══ Recorded data ══
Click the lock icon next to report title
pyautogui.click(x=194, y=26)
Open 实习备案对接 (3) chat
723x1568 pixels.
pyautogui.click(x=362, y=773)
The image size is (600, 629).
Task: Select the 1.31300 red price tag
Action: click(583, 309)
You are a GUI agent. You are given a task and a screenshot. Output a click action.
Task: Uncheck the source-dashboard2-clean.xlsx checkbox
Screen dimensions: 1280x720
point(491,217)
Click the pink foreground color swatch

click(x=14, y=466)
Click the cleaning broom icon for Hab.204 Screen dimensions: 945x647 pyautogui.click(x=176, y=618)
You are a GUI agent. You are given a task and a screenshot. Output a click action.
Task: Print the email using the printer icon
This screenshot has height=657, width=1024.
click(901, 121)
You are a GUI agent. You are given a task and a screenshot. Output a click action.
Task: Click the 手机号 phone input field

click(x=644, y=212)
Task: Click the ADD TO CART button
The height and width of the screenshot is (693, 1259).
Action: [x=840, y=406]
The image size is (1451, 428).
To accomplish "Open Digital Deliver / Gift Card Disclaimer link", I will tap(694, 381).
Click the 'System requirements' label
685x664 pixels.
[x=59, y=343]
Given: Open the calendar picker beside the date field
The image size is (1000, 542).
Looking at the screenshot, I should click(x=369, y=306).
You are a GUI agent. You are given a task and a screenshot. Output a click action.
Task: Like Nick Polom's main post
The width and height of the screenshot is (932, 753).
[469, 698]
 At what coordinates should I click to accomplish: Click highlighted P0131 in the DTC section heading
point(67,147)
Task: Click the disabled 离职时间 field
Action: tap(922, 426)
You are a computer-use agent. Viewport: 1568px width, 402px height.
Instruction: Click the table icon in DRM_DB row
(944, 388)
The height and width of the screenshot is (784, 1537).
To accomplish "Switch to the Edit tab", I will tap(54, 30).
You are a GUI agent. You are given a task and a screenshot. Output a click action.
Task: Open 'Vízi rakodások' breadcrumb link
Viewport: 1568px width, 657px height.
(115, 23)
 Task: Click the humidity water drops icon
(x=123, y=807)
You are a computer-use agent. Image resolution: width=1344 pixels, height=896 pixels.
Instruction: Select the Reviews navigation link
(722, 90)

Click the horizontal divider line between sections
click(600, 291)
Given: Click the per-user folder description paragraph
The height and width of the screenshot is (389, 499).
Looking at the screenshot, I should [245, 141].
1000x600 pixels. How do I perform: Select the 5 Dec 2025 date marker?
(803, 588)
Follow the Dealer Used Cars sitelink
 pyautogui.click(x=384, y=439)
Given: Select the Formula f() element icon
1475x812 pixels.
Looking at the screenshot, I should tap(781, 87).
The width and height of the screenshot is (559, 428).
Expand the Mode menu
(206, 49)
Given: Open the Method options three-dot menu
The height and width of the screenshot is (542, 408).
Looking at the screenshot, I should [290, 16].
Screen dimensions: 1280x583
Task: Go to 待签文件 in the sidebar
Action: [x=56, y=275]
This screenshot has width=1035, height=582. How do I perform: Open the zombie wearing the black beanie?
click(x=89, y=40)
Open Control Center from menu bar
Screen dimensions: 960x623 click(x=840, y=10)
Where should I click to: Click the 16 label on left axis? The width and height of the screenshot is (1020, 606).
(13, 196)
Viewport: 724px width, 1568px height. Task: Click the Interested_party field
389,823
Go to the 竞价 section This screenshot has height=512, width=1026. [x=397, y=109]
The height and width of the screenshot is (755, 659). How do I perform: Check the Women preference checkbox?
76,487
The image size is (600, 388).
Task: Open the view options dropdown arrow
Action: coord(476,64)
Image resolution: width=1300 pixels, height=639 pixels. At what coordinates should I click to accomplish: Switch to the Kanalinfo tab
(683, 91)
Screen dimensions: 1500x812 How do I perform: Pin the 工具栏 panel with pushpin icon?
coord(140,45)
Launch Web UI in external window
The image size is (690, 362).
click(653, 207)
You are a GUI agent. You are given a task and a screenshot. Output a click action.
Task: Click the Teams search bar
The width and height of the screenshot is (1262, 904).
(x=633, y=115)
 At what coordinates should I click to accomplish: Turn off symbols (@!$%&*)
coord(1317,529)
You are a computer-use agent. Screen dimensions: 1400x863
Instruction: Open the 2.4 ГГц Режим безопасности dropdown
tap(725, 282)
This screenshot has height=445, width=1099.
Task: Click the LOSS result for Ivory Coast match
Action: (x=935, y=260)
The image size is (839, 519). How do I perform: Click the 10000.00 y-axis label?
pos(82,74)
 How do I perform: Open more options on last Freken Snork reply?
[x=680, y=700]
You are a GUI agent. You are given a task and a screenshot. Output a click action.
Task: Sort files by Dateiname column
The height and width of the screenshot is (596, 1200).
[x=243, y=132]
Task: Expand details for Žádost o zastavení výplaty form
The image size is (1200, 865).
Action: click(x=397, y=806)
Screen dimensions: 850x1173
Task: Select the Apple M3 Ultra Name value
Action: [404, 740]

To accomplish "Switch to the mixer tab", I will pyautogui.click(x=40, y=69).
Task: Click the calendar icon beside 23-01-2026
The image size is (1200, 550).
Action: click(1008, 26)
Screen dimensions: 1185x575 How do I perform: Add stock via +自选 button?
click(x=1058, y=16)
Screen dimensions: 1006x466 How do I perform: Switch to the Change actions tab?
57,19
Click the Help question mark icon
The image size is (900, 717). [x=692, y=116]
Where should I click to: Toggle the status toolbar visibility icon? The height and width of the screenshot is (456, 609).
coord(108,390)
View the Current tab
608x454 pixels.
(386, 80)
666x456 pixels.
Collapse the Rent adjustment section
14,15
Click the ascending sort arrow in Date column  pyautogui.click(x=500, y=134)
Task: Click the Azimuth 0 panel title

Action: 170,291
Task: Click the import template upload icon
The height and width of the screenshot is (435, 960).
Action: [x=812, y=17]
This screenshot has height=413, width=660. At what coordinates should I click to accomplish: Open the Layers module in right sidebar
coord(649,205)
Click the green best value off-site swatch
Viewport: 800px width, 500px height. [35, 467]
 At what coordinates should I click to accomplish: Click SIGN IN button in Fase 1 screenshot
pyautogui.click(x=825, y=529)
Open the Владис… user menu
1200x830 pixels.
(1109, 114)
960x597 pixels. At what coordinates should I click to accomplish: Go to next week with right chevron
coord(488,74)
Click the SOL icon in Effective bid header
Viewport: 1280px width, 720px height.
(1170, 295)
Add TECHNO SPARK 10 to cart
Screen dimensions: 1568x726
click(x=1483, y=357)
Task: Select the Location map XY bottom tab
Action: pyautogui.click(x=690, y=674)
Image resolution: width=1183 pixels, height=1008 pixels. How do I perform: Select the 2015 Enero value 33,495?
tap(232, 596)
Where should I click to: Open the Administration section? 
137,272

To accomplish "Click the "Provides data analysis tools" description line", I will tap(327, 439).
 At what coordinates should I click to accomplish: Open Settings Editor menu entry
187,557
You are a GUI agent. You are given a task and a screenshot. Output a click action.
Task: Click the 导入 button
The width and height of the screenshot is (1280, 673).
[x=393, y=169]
═══
Problem to solve: Wherever the word "column" occurs in the data, copy that whole line.

Solution to this problem:
Task: Sort files by Dateiname column
Click the ascending sort arrow in Date column  pyautogui.click(x=500, y=134)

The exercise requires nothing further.